There is a catch, because on this spec or the mid-level SX, this democratisation of safety costs $650 – $200 more than is asked for metallic paint – and only the range-topping ZR includes Toyota’s ‘safety sense’ technology package in the price.
It was introduced on Toyota’s second significant Yaris update since the third-generation light car was launched in 2011.
Despite its age, the tiny Toyota remains a worthy class contender. But we couldn’t help wishing AEB was standard range-wide, with the other bundled systems optional or simply used to add value to higher-spec variants.
Price and equipment
The Ascent kicks off the Yaris range – and indeed the entire Australian Toyota line-up – at $15,290 plus on-road costs with a five-speed manual gearbox.
Ours had the four-speed automatic, which costs an extra $1530, Tidal Blue metallic paintwork ($450) and the Toyota Safety Sense upgrade ($650).
Of the 10 colours available, Glacier White, Vivid Yellow and Cherry Red paint finishes are all no-cost options.
Standard equipment includes a 6.1-inch touchscreen audio system providing visuals for the reversing camera, Bluetooth phone and audio streaming, USB input, MP3 compatibility, CD player and AM/FM radio delivering sound through six speakers.
All this can be controlled via voice commands or the multi-function polyurethane steering wheel, behind which is a stalk for activating the standard cruise control.
There is also manual air-conditioning, electric windows all round, electric mirror adjustment, a trip computer, 12-volt power socket and interior map-reading lights.
For the driver there is steering wheel reach and height adjustment, seat height adjustment, and a rev-counter.
Exterior features comprise 15-inch steel wheels with trim covers, body colour bumpers, door handles and door mirror housings and LED brake lights, while security is taken care of by remote central locking and an engine immobiliser.
In addition to the Safety Sense pack comprising forward collision warning, autonomous emergency braking, lane-departure warning and automatic high beam fitted to our test vehicle, standard Yaris safety equipment includes seven airbags, electronic stability and traction control, anti-lock brakes with electronic brake-force distribution and brake assist plus an emergency brake signal that flashes the hazard lights under heavy deceleration.

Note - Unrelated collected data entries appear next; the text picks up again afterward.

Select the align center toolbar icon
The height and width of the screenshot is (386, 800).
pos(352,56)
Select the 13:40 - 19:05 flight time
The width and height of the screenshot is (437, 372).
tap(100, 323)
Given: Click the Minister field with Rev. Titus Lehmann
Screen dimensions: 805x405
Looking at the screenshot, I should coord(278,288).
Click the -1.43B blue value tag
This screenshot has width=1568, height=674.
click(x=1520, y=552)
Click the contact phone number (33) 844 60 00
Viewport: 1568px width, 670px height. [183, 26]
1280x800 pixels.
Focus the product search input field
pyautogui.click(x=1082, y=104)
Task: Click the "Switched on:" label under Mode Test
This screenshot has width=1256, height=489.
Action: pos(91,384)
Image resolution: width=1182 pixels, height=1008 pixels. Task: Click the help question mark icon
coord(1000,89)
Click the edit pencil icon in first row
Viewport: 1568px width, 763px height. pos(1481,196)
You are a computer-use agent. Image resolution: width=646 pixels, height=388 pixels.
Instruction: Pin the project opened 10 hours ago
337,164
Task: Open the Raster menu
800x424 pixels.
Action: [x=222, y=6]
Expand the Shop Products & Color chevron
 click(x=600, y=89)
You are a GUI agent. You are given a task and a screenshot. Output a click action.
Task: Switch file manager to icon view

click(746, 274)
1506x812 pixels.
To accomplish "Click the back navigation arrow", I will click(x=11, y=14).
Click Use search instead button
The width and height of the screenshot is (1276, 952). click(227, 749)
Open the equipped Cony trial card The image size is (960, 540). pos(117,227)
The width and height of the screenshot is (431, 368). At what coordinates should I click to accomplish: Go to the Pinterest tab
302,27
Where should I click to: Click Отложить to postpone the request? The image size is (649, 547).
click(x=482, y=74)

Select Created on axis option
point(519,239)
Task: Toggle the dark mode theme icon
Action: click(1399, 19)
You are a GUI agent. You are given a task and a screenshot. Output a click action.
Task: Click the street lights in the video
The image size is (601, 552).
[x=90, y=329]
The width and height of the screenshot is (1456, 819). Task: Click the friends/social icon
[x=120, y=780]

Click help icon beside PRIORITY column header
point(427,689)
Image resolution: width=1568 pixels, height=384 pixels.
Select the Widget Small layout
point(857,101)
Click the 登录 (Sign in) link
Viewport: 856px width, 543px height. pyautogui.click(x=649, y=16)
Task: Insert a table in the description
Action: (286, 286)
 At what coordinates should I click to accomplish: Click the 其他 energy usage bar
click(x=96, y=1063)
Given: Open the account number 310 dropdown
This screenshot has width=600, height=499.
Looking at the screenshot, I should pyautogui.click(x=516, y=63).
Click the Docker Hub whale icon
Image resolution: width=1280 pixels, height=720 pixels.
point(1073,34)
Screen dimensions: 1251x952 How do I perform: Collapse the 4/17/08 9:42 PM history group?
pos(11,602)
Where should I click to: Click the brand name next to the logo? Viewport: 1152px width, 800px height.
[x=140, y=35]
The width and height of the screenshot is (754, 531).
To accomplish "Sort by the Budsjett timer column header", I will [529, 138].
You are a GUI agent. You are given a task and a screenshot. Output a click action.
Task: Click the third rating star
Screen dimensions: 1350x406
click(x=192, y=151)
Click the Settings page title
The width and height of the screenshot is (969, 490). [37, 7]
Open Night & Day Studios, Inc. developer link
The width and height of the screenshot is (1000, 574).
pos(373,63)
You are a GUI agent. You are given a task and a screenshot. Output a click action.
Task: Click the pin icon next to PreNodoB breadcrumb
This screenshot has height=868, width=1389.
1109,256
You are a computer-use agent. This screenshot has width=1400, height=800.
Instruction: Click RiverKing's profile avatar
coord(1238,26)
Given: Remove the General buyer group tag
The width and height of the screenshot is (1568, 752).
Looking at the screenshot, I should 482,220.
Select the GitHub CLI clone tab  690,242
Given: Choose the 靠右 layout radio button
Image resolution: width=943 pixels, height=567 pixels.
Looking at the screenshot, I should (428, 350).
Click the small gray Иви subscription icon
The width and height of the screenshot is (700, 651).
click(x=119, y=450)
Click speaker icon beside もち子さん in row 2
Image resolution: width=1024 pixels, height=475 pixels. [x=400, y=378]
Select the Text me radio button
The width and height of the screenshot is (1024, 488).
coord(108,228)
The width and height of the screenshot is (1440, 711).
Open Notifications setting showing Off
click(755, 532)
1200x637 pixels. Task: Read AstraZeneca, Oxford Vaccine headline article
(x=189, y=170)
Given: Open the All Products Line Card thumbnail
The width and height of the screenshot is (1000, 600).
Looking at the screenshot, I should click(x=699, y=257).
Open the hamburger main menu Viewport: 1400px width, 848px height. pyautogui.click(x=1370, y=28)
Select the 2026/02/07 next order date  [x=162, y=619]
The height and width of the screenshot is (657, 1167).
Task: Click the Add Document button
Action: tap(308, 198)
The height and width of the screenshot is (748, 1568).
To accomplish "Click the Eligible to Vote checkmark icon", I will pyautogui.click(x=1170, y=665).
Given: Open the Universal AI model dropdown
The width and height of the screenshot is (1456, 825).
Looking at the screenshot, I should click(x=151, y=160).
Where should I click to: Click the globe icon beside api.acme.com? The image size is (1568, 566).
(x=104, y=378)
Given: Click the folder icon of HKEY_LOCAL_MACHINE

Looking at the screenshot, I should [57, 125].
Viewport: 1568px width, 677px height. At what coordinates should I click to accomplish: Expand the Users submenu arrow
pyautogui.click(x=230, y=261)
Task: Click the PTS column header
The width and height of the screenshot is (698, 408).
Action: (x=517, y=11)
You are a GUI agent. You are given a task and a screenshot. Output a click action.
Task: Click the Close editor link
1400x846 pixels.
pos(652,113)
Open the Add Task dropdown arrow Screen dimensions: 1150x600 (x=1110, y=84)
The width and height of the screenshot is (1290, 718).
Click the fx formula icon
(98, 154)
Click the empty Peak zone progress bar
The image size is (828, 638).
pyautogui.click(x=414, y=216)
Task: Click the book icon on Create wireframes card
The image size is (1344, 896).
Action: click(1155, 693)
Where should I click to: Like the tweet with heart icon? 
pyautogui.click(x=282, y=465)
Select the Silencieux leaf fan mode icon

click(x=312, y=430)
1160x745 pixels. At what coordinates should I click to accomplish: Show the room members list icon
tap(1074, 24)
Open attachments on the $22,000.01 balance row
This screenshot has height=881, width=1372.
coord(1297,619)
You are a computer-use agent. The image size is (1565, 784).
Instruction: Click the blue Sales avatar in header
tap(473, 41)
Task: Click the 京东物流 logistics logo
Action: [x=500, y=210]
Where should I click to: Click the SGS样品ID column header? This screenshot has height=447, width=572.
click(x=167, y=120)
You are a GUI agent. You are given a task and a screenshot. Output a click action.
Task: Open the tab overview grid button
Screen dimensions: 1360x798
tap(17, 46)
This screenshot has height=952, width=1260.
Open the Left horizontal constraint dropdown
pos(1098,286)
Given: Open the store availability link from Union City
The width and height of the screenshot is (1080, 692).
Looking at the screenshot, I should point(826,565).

The third-generation Yaris – we are counting the innovative Echo as first-gen because it was called Yaris in some markets – has always majored on practicality and good visibility. This late-life facelift changes none of those qualities, even though we miss the quirky and thoughtful storage solutions that defined the first two generations compared with this version’s more conservative layout.
First impressions of the cabin are that it does not feel like a base model, helped by the standard of upholstery fabric and sculpted seat, plus large upholstered areas of the door trims made for pleasant touch-points that raised cabin ambience and comfort more than the dollar value of this solution would suggest.
This is good news from a brand often found guilty of lavishing everything on a single top-spec variant and leaving all others to feel low-rent. We’re thinking HiLux especially. Consistent with most class competitors this is a hard plastic zone, with grey, and grainy elephant skin textures.
It’s all well put together too, and there is a decent amount of storage up-front plus a two-tiered boot design out back, where the 286-litre luggage area is conveniently shaped and forms a flat load bay with the 60:40 split rear bench folded, provided the boot floor is in the upper position.
The glovebox and door bins are of decent capacity, supplemented by a shelf above the former and bottle-holding mouldings in the latter. Between the front seats are large recesses that can hold cups or bottles, a deep tray for holding sunglasses or smartphones just beneath the USB and 12V outlets plus another cupholder that can be accessed by either front or rear occupants and another recess below the handbrake lever.
Seat comfort and cushioning was good both front and rear, although large steps in the backrest angle up front meant we were either too reclined or too upright. Likewise the increments of driver’s seat fore/aft adjustment was either too cramped against the dash or too far from the steering wheel, even with the latter at the full extent of its reach adjustment range.
As expected for a car this small, sitting six-footers in tandem is a recipe for knees clashing with backrests but a little compromise on the part of those in front made it manageable.
Three abreast in the back is pretty pointless, unless all are children and all are old enough to not require bulky booster seats. The smallest one would have to go in the squashed central position, naturally.
Isofix points are available for attaching child restraints in the outboard positions, with top tether anchorages sensibly located on the backrests. All well and good, but those with infants requiring a rear-facing seat had better look elsewhere if they want to use the front passenger seat for anything other than their bag as it must be positioned way forward with the backrest bolt upright to provide enough room.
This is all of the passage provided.